Sponsored by CSUMB’s Watershed Institute and Stanford’s Hopkins Marine Station, this special award recognizes projects that seek ways to solve a water shortage at home, at school (work), or on the farm. This year’s winner was Megan Tang of York School. The title of her project was, “Effects of Windbreaks In Reducing Agricultural Water Usage.”
Megan is very interested in water conservation. During these last few years of drought, she realized conservation has become a top priority, especially in agriculture where irrigation demands in some parts of California have already exceed supply. She decided to focus her attention on ways to conserve agricultural water by managing water loss on farms. In her project’s Introduction she writes,
“In the world, 60% of available freshwater is used for irrigation, but this water is lost mostly through evaporation by wind, the sun, and soil properties.”
Megan understood how wind and rising temperatures could increase evaporation. She had read how windbreaks could help lower water loss in fields.

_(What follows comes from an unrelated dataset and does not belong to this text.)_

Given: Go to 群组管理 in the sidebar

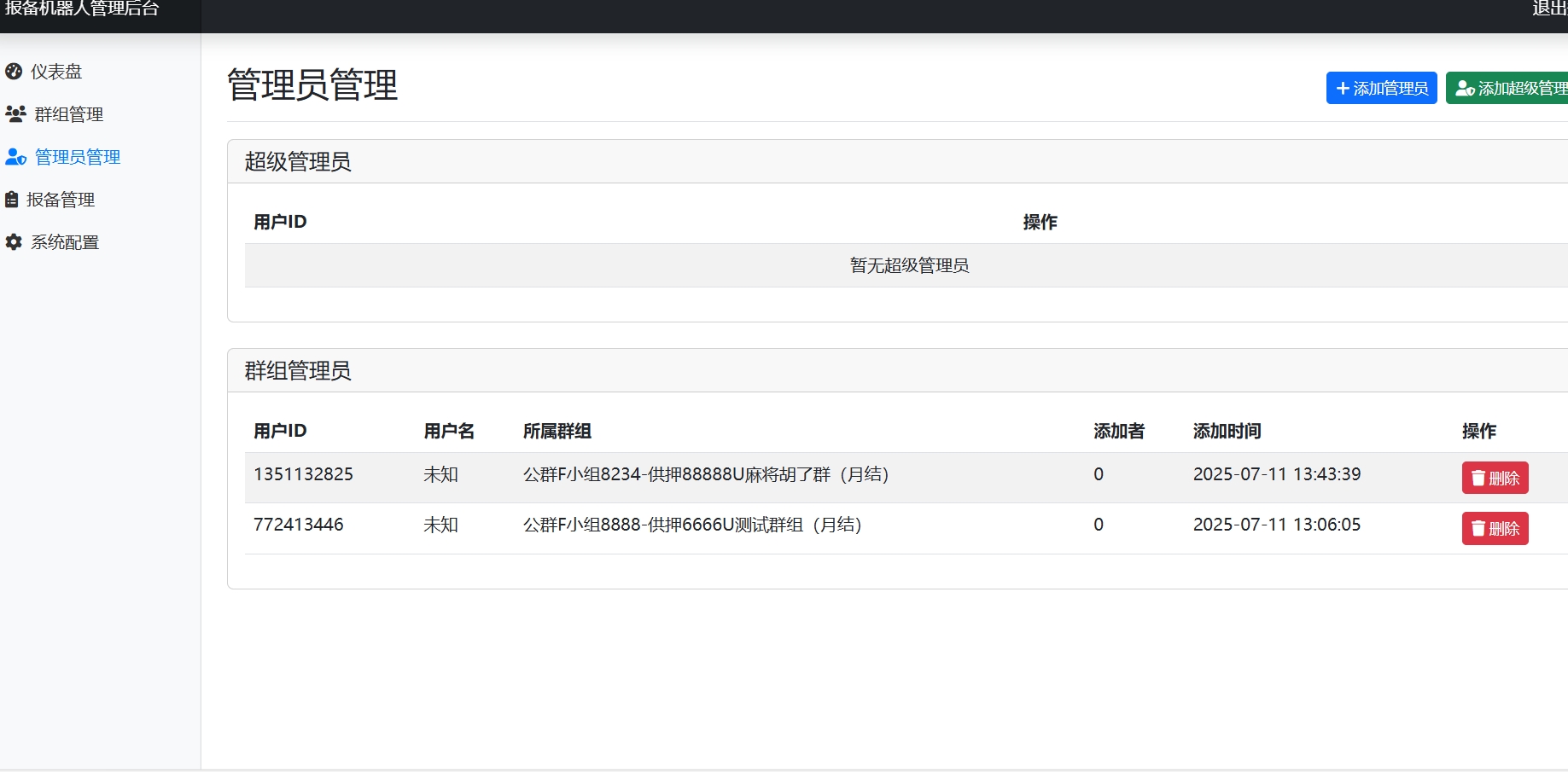Looking at the screenshot, I should [68, 114].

Thus, she decided to design an experiment to quantify how effective windbreaks were at conserving soil moisture, which could help reduce the use of agricultural water.
First, she constructed two model farm fields – one with a windbreak (test plot), the other without (control). Soils for each model were equally moistened in a single tub then spread out across the two fields. Small shrubs were used to mimic “deciduous trees,” typical of windbreaks while household fans were used to generate winds. After preliminary runs to assess air flow and wind velocity in her experimental design, she was ready to put her question to the test: Would fields with windbreaks maintain higher soil moisture levels than those without? Fans blew across the “fields” at three different speeds (low, medium, high) for 10 hours. Temperatures and soil moistures were monitored and recorded. Experiments were then repeated. What the judges liked most about this project was the simple, yet eloquent use of logic in the experimenter’s design and execution, as well as the clear conclusions that followed. Megan showed how fields with windbreaks did indeed maintain higher soil moisture. Her study concluded that windbreaks reduced water loss by an average of 4%.

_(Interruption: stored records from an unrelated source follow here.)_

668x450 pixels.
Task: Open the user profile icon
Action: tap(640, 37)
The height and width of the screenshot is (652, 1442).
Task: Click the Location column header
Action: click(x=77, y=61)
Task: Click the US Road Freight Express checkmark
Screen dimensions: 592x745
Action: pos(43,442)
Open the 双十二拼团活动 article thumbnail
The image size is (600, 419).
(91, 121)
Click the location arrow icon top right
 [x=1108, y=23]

The study also revealed an interesting caveat. At faster wind speeds, airflow across fields with windbreaks displayed a non-linear pattern. That is, speed rose slightly about 2 meters behind the windbreak then abruptly dropped (see Graph, Figure 2). This suggests that when winds blow strongly across a field, water loss is best minimized at a certain distance away from the windbreak, not right next to it. Interesting! Windbreaks are nothing new. Farmers have used them for thousands of years to prevent soil erosion, optimize crop production, and even conserve water. But to see this simple, inexpensive technology on display at a science fair showing a 4% drop in water loss made me pause – I remembered a very similar result stated during a water forum last October. The forum, New Directions for U.S. Water Policy (for link, click here),” included some of our Nation’s top experts who spoke about looming water concerns. What I remembered was this:
“A 9% reduction in agricultural water consumption would double the amount of water currently available to residential, commercial, and industrial users.”

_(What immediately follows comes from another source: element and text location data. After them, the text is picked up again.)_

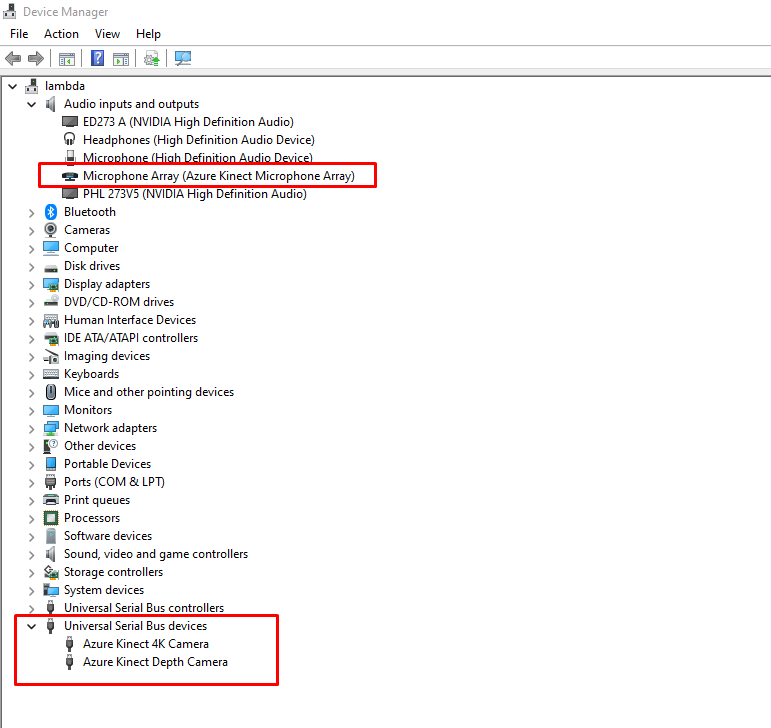Expand the Display adapters category

point(31,284)
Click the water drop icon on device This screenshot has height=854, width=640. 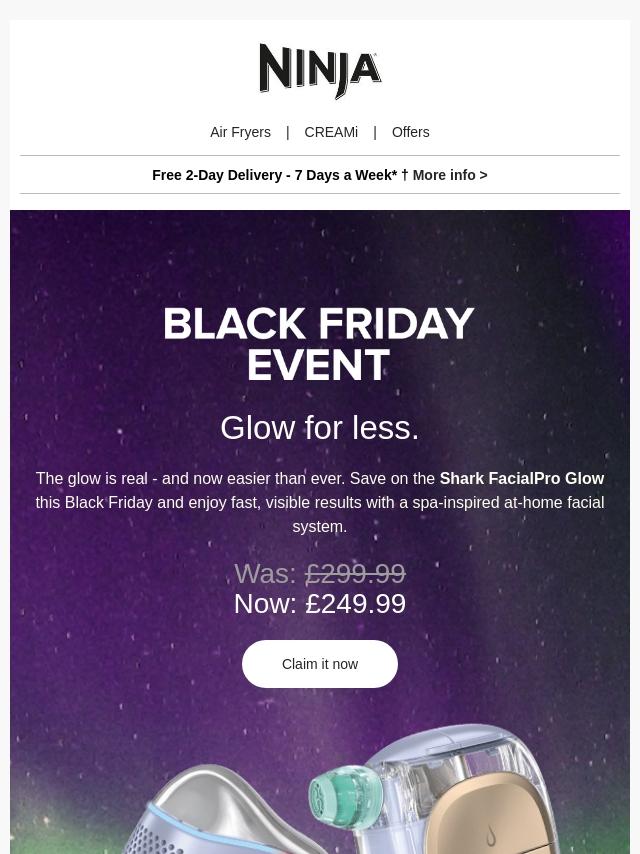pos(490,837)
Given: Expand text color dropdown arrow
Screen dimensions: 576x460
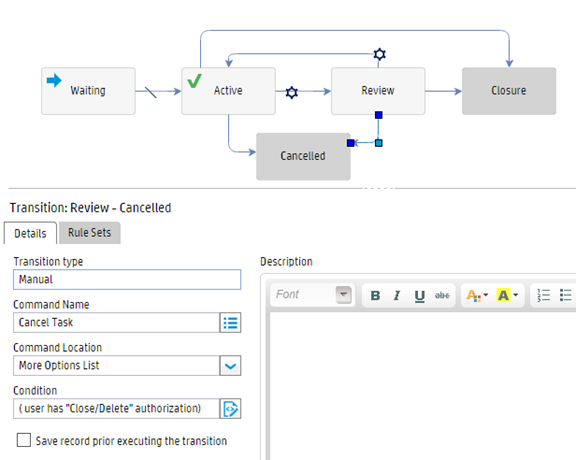Looking at the screenshot, I should (486, 295).
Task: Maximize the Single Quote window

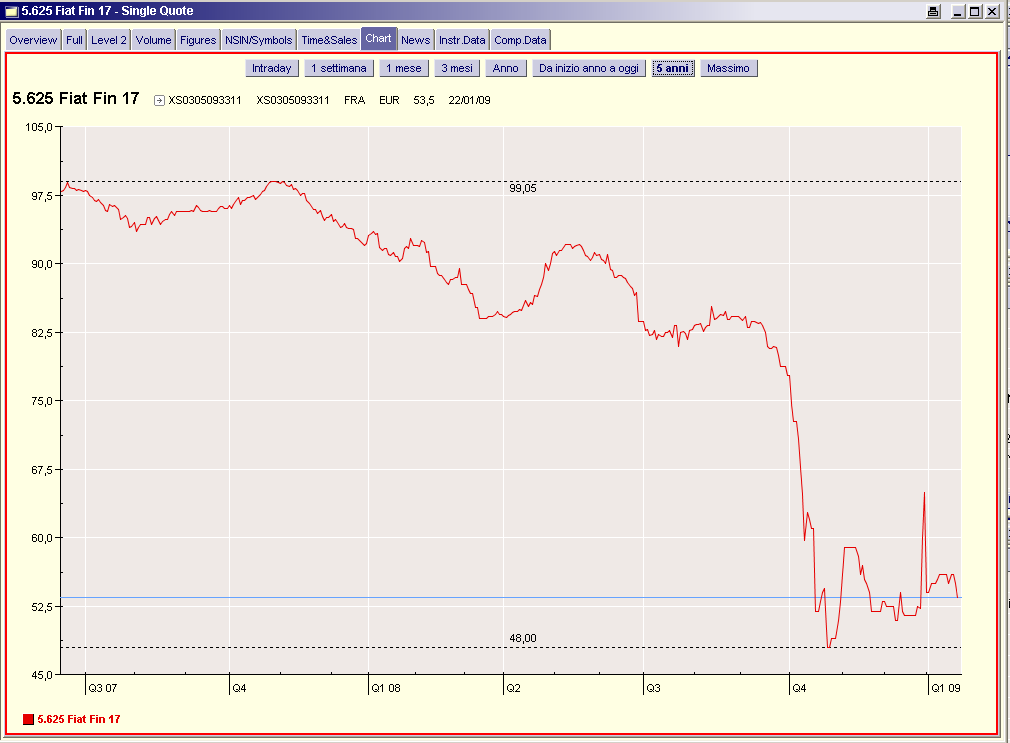Action: 974,11
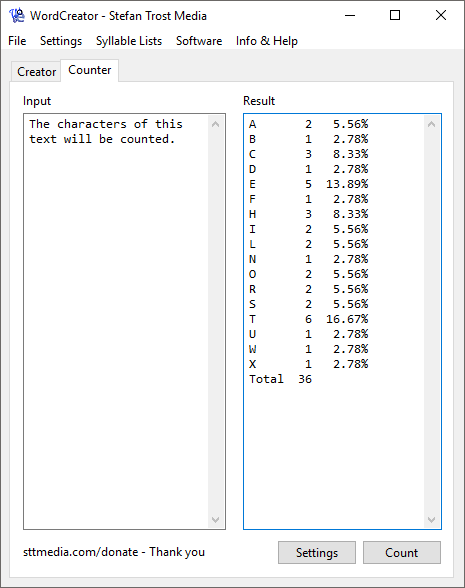Click Result scrollbar down arrow
This screenshot has height=588, width=465.
(x=432, y=519)
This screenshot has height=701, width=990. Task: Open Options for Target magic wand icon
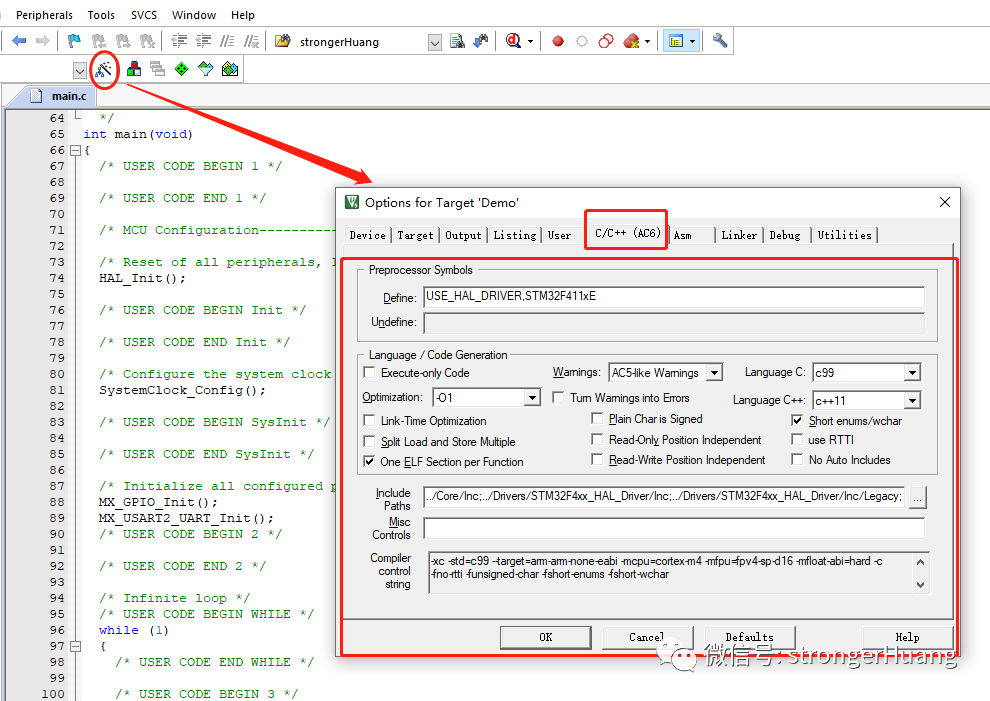pos(103,69)
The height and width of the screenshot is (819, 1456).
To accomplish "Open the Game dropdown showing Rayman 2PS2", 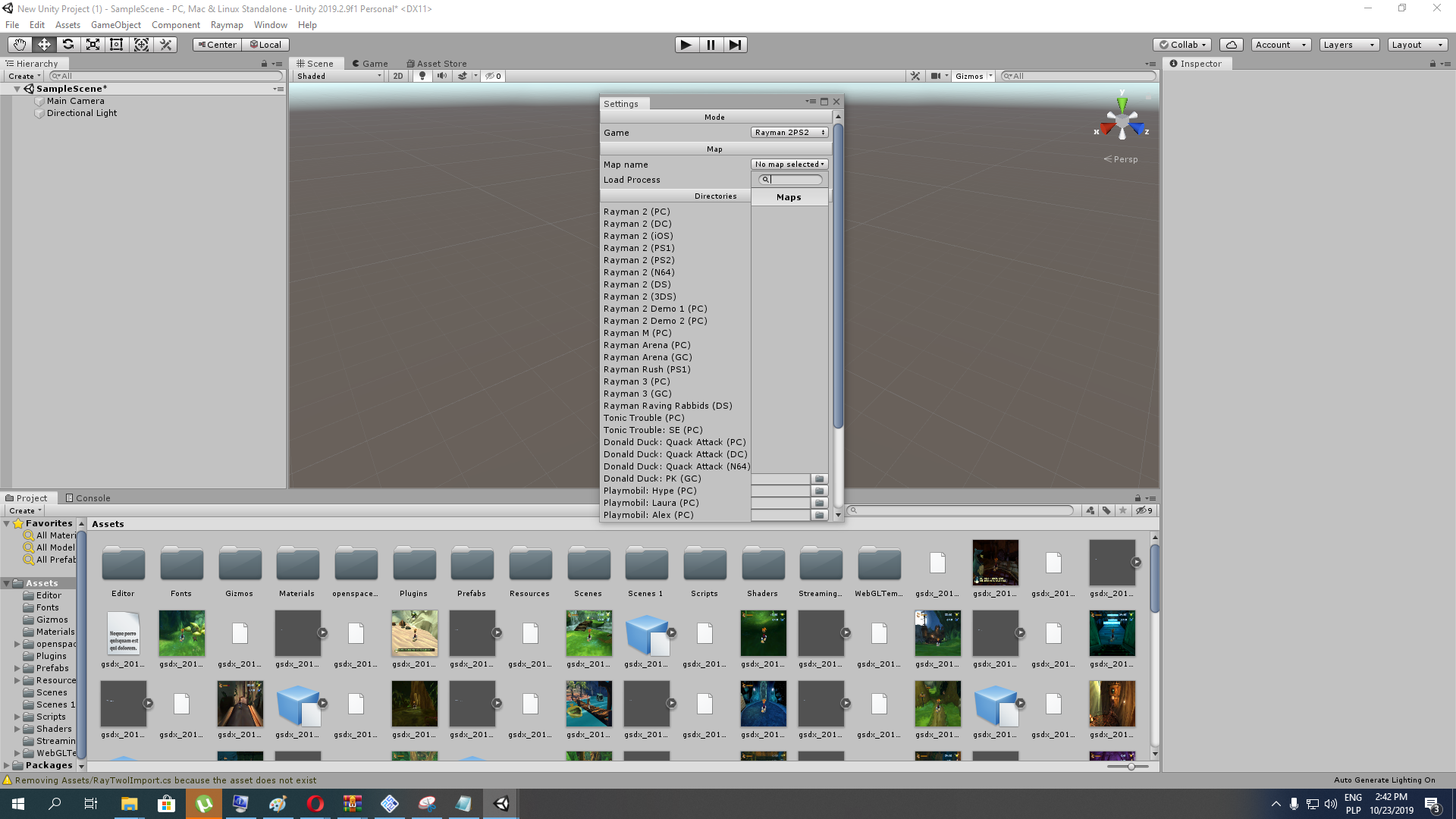I will coord(789,133).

The speaker (Robert Glennon, University of Arizona) explained the importance of this fact in a paper he co-authored with others as follows: One acre-foot of water (about 326,000 gallons) used to grow alfalfa generates roughly $920. The same amount used to grow lettuce (in Arizona) generates $6000. But an acre-foot of water used by Intel to produce microprocessors for computers brings in $13 million. The arithmetic, he said, was intriguing. In other words, it is not just farmers who need water. We all do. But we also need farms to produce the food we eat. Hence, water solutions in the future must include innovative ways to irrigate farms while leaving enough water behind for the many other uses that benefit our State. Eighty percent of California’s water is used by agricultural. Better water management and conservation practices are needed for our future. Windbreaks can save farms water. Although trees (that consume water) are often used, I hope Megan’s project inspires creative ideas in landscaping that lower wind speeds, conserve soil moisture, and reduce the need of water for irrigation. Again, congratulations to Megan Tang and York School for winning this year’s Water For Our Future award!